▶ _Extract_
§ §

PandasToFeatures Initialization Args: output_uuid (str): The UUID of the FeatureSet to create auto_one_hot (bool): Should we automatically one-hot encode categorical columns?

Source code in src/sageworks/core/transforms/pandas_transforms/pandas_to_features.py
def __init__(self, output_uuid: str, auto_one_hot=False):
    """PandasToFeatures Initialization
    Args:
        output_uuid (str): The UUID of the FeatureSet to create
        auto_one_hot (bool): Should we automatically one-hot encode categorical columns?
    """

    # Make sure the output_uuid is a valid name
    Artifact.ensure_valid_name(output_uuid)

    # Call superclass init
    super().__init__("DataFrame", output_uuid)

    # Set up all my instance attributes
    self.input_type = TransformInput.PANDAS_DF
    self.output_type = TransformOutput.FEATURE_SET
    self.target_column = None
    self.id_column = None
    self.event_time_column = None
    self.auto_one_hot = auto_one_hot
    self.categorical_dtypes = {}
    self.output_df = None
    self.table_format = TableFormatEnum.ICEBERG

    # Delete the existing FeatureSet if it exists
    self.delete_existing()

    # These will be set in the transform method
    self.output_feature_group = None
    self.output_feature_set = None
    self.expected_rows = 0

auto_convert_columns_to_categorical()

Convert object and string types to Categorical

Source code in src/sageworks/core/transforms/pandas_transforms/pandas_to_features.py
def auto_convert_columns_to_categorical(self):
    """Convert object and string types to Categorical"""

§ §

▶ _Goal A_
Quote the PandasToFeatures documentation in full, word for word.
The rows here have no connection to the PandasToFeatures documentation.

▶ _Supplied information_
§ §

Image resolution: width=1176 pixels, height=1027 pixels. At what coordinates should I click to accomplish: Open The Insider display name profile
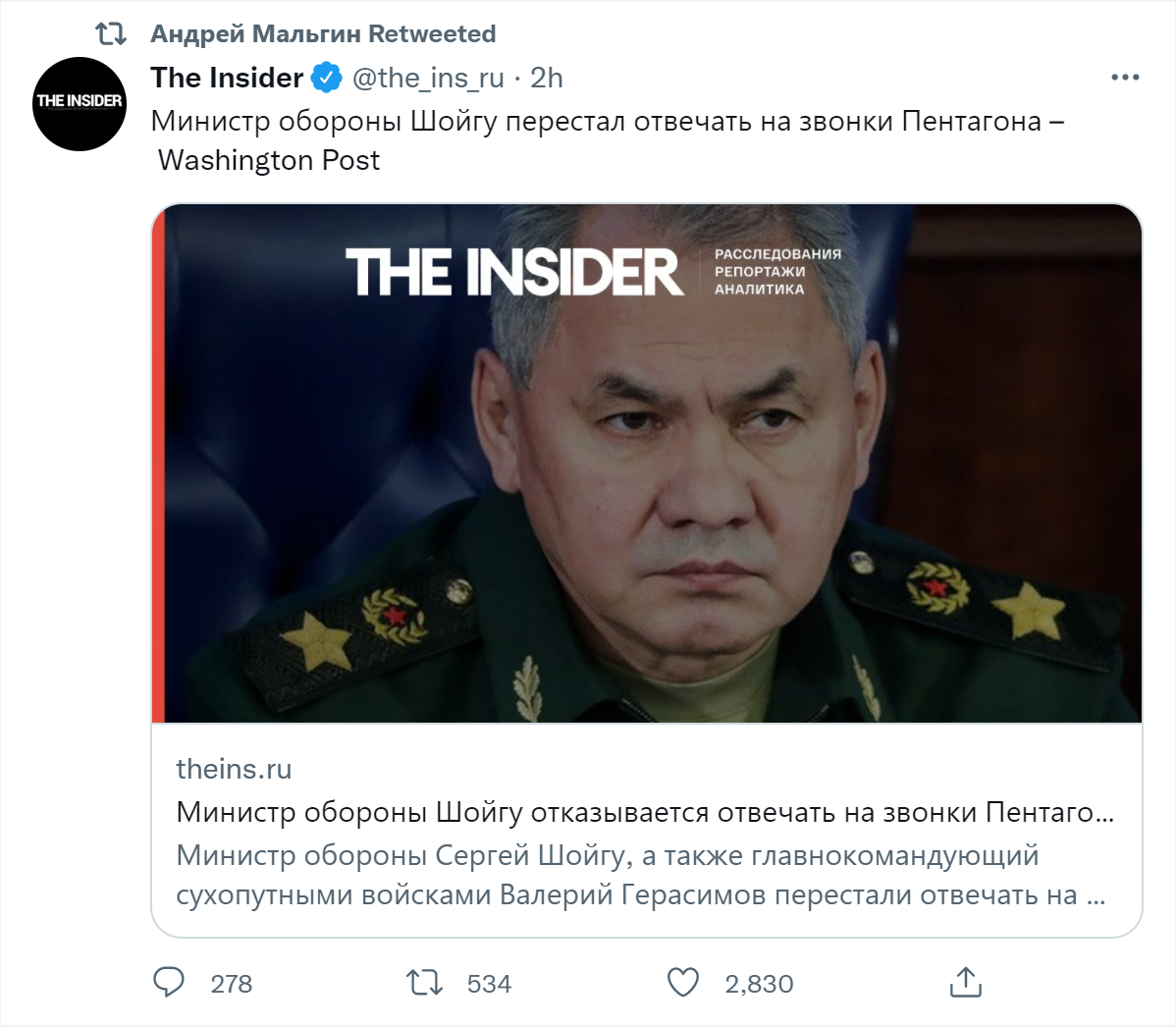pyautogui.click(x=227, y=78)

§ §

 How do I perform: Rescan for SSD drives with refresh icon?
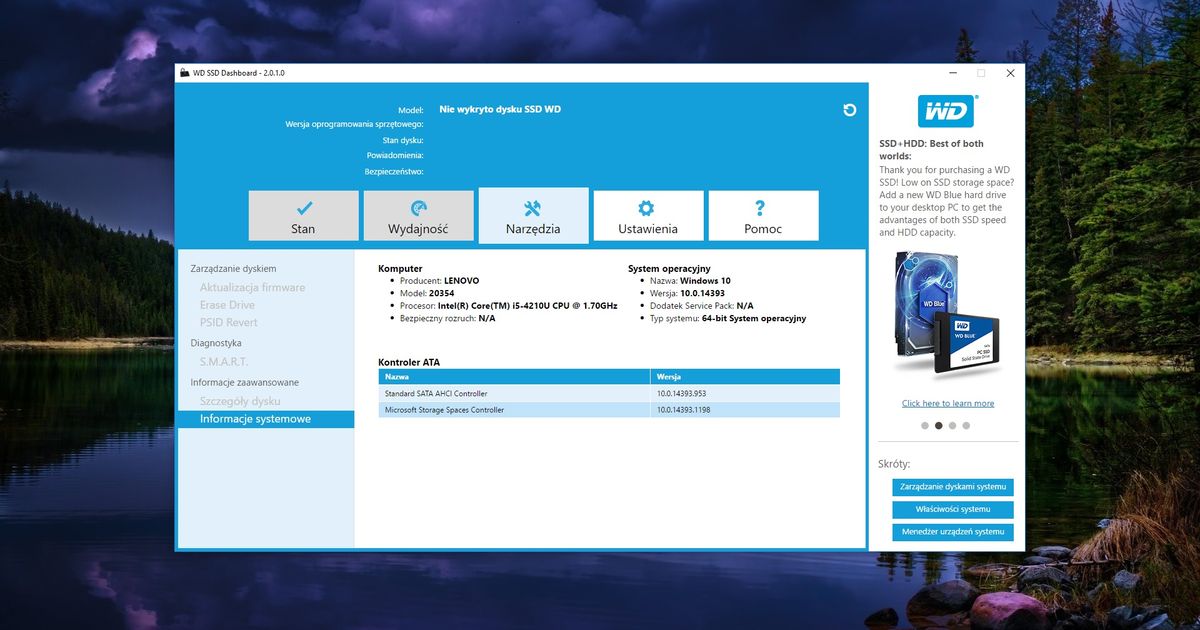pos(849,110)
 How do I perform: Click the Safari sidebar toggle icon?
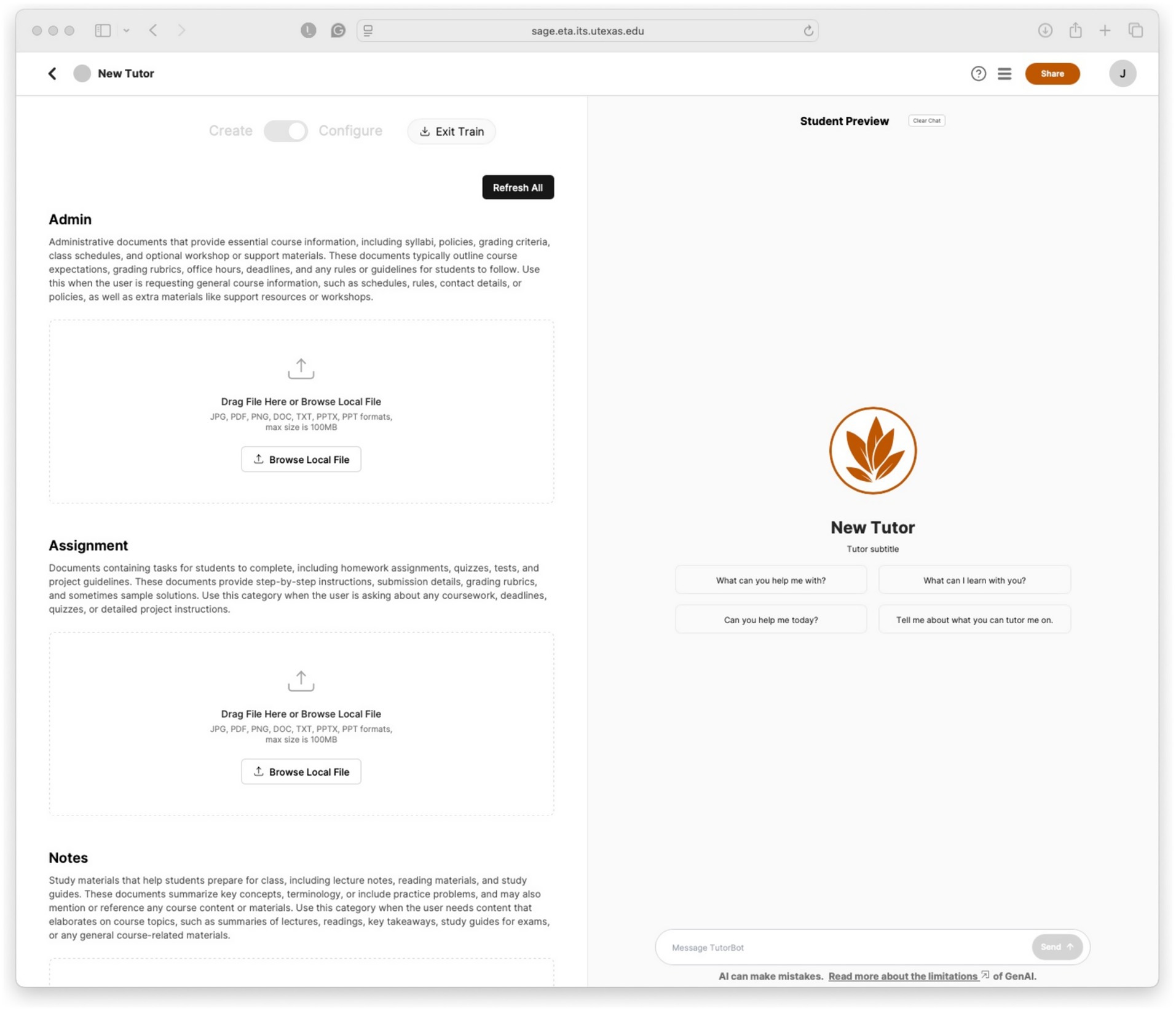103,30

§ §

▶ _Goal B_
In the rows, rewrite the lines between the one holding "Image resolution: width=1176" and the one holding "pyautogui.click(x=227, y=78)", inclusive, replacing "profile" with "account page" and leaving everything else as is. Omit the pictures.

▶ _Correct output A_
PandasToFeatures Initialization Args: output_uuid (str): The UUID of the FeatureSet to create auto_one_hot (bool): Should we automatically one-hot encode categorical columns?

Source code in src/sageworks/core/transforms/pandas_transforms/pandas_to_features.py
def __init__(self, output_uuid: str, auto_one_hot=False):
    """PandasToFeatures Initialization
    Args:
        output_uuid (str): The UUID of the FeatureSet to create
        auto_one_hot (bool): Should we automatically one-hot encode categorical columns?
    """

    # Make sure the output_uuid is a valid name
    Artifact.ensure_valid_name(output_uuid)

    # Call superclass init
    super().__init__("DataFrame", output_uuid)

    # Set up all my instance attributes
    self.input_type = TransformInput.PANDAS_DF
    self.output_type = TransformOutput.FEATURE_SET
    self.target_column = None
    self.id_column = None
    self.event_time_column = None
    self.auto_one_hot = auto_one_hot
    self.categorical_dtypes = {}
    self.output_df = None
    self.table_format = TableFormatEnum.ICEBERG

    # Delete the existing FeatureSet if it exists
    self.delete_existing()

    # These will be set in the transform method
    self.output_feature_group = None
    self.output_feature_set = None
    self.expected_rows = 0

auto_convert_columns_to_categorical()

Convert object and string types to Categorical

Source code in src/sageworks/core/transforms/pandas_transforms/pandas_to_features.py
def auto_convert_columns_to_categorical(self):
    """Convert object and string types to Categorical"""

▶ _Correct output B_
Image resolution: width=1176 pixels, height=1027 pixels. At what coordinates should I click to accomplish: Open The Insider display name account page
pyautogui.click(x=227, y=78)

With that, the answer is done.